Summary: In light of an ever-changing, and uncertain world comes The Best Worst Thing. It’s the story of a young girl, Maggie, who is entering middle school. She has many anxieties, such as the fear that the person that murdered a grocery store worker will kill other people. Maggie’s anxieties control much of her life, but there is a happy ending which proves that sometimes things that are scary can bring things that are not.

5 keywords: Coming-of-Age, Diversity, Fiction, Middle Grade Read, Chapter Book. 

Common Core State Standard: CCSS.ELA-LITERACY.RL.5.2
Determine a theme of a story, drama, or poem from details in the text, including how characters in a story or drama respond to challenges or how the speaker in a poem reflects upon a topic; summarize the text.

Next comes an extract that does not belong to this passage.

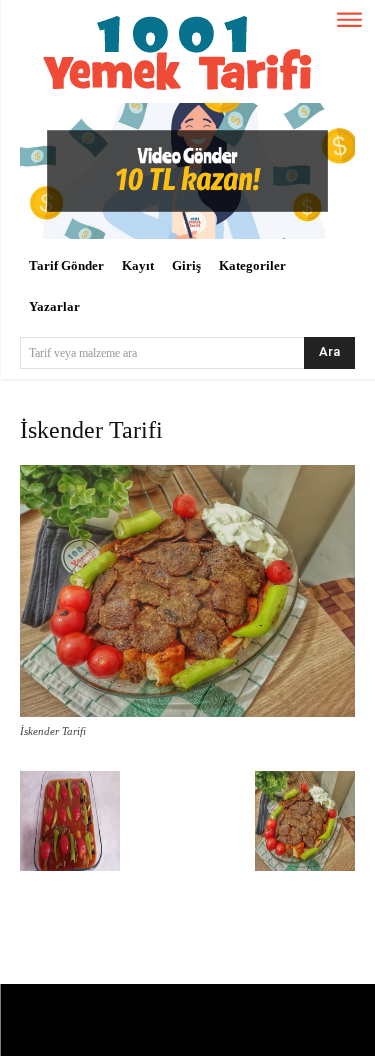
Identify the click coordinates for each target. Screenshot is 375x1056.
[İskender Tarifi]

Suggested Delivery: Small-group read.

Electronic Resources:

Share both of these reviews of the story before the story, this will give the students a bit more background on the story in order to make predictions about the story.

Website: This website has information about the author and the book. Use this as a schema resource where students can find information about their questions. Using Author websites is a great habit to get students into.

Key Vocabulary:

Siccing – Attacking

Socializing – Interacting with people

Casualties – A person hurt or killed during a war or accident

Bengal – Region between Bangladesh and India

Acting pretty – To act in a way that is beautiful

Witness – A person who sees something happen, usually a crime

Before:  Introduce students to the book by asking them what the title means. Have them make predictions based on this, the cover image, and the inside description. Write a list of possible outcomes the students have come up with.

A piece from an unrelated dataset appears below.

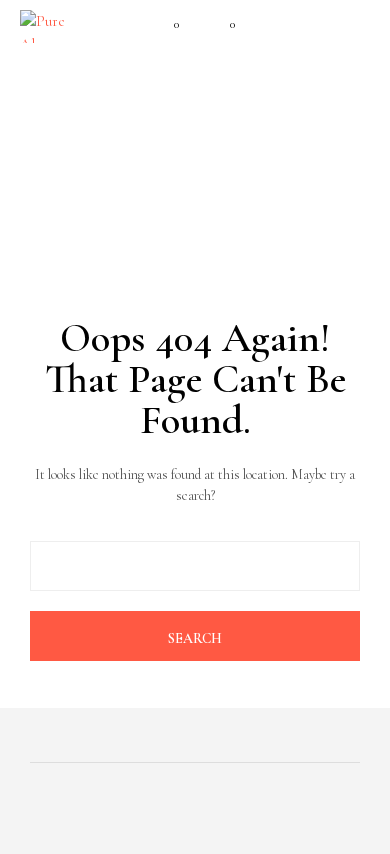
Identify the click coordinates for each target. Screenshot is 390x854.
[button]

During: While reading the book, students should reflect at the end of every three chapters (they’re very short) and write about any questions, concerns, predictions, or reactions to the story, in their writing notebook. When they finish the book have students look back at the questions they asked and reflect on these. Were any other questions answered later in the story? What does this say about the author and chapter books? If their questions were not answered have the students probe the teacher. 

After: After the story has been read in small groups, have students review what they have read by asking them questions. There is a lot of inferential comprehension in this book. Ask students why they think Maggie repeated many of her prayers twice, why many chapters were exactly the same (her “going to be” ritual), or why she needed even things? Why do you think she no longer needed to get a kiss on both sides of her cheeks in the end? Discuss anxiety and how it can sometimes make people want to organize things evenly, or say things a certain amount of times.

Writing Activity: Have students write a blog post (audience: the public) about their “best worst thing,” or something that made them nervous. They can use Tumblr, Blogspot, or WordPress to organize their blog post. It should be written in a journal format in the first person. However, grammar and spelling will count, as they are writing for the public. Have the students respond to each other’s blogs with advice for nervousness/comments about their thoughts on what they shared. 

Was there something that has happened to you that was perceived as bad? But actually only ended up being something good? In what ways is this similar to Maggie? In what ways is it not?